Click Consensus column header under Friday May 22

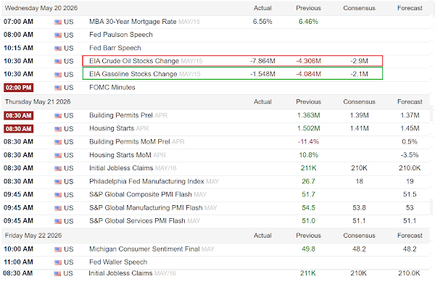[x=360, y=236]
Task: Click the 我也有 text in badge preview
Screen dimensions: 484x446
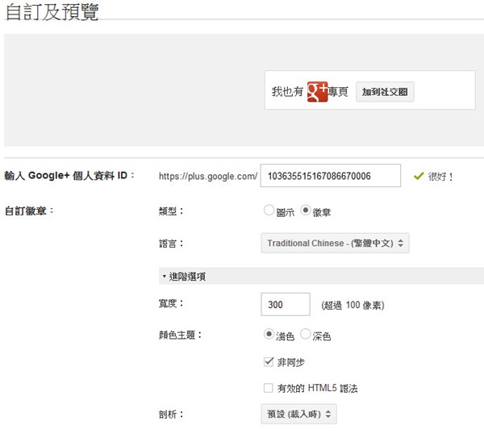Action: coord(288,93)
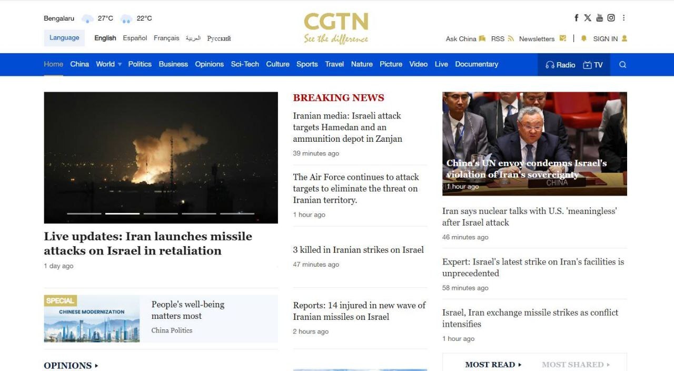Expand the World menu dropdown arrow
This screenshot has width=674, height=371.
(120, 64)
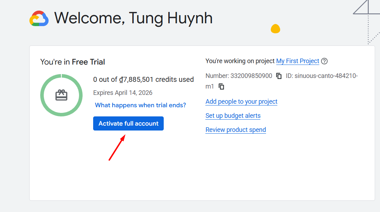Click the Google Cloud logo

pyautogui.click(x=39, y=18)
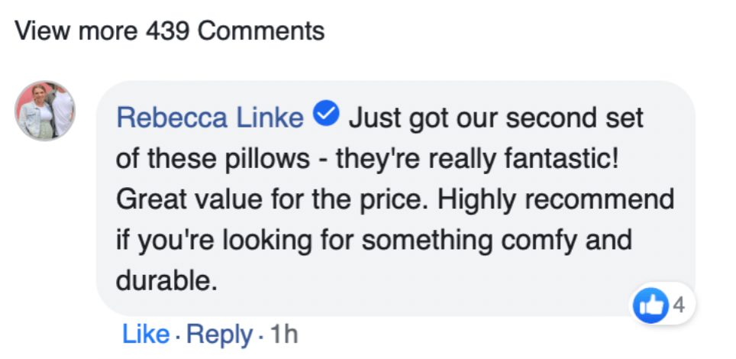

========================================================================

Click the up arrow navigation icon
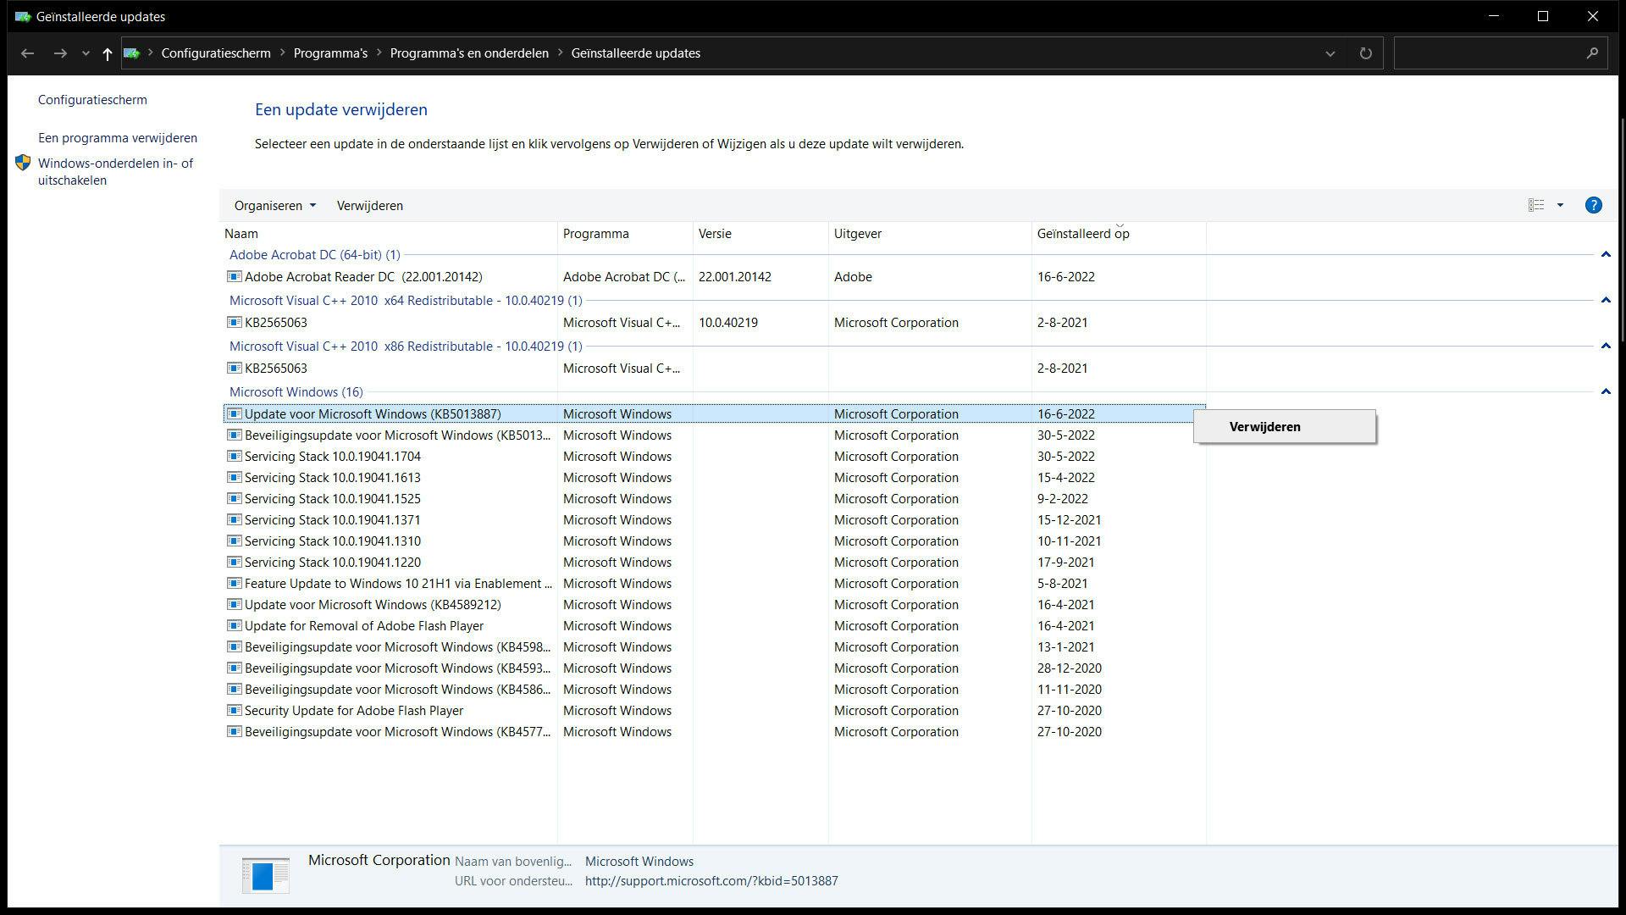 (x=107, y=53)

========================================================================

* The request *
Rewrite everything from the row containing "Click Consensus column" down to the row containing "pyautogui.click(x=39, y=18)", replacing "column header" with "column heading" and keeping all else the same. Omit the pictures.

* Completed task *
Click Consensus column heading under Friday May 22

[x=360, y=236]
Task: Click the 我也有 text in badge preview
Screen dimensions: 484x446
Action: coord(288,93)
Expand the World menu dropdown arrow
This screenshot has width=674, height=371.
(120, 64)
Click the Google Cloud logo

pyautogui.click(x=39, y=18)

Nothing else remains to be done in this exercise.